There are basically no 'general results' about this set, even in very nice settings.
'Locally Connected': X has an open neighborhood base of connected sets at $x$.
'Connected im Kleinen': X has a neighborhood base of connected sets at $x$.
So, your definition is what is usually called cik (though sometimes, the former is called 'strongly locally connected' and your definition is 'locally connected'). The latter is strictly weaker than the former, even in the case of continua (compact, connected metric spaces). Even in the case of simply connected $1$-dimensional planar continua.

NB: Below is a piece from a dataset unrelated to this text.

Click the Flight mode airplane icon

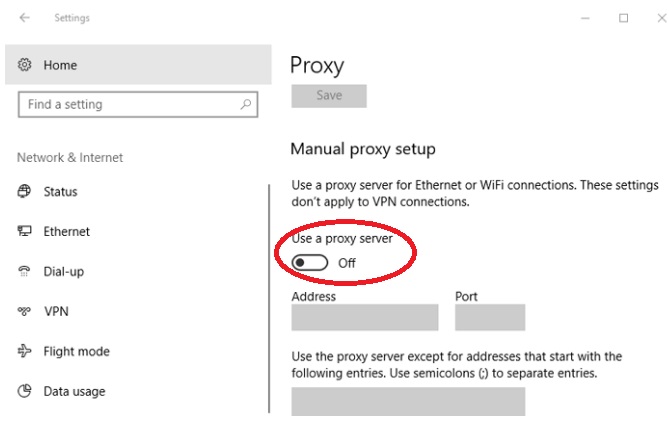click(24, 351)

Check the right end-point here.
This set is not necessarily open, but it can be. This set is not necessarily closed, but it can be. This space can have finitely many, countably infinitely many or uncountably many components. It may or may not separate $X$. It's easier to look at its complement, $N(X) = \lbrace x \in X : X$ is not cik at $x \rbrace$.
In the topologist's sine curve, $N(X)$ is closed, and both it and its complement have one component. In the two-sided topologist's sine curve, $N(X)$ does separate $X$. If you 'chain' an infinite sequence of topologist's sine curves so they converge to a point, then everything gets separated and $N(X)$ is not closed, since the 'end point' will be cik (even lc). In that case, both $N(X)$ and its complement have countably infinitely many components, though.
$N(X)$ in the Cantor Comb has uncountably many components. To get uncountably infinitely many components in $S$, attach a Cantor Fan to the point $(0,1)$ on the topologist's sine curve.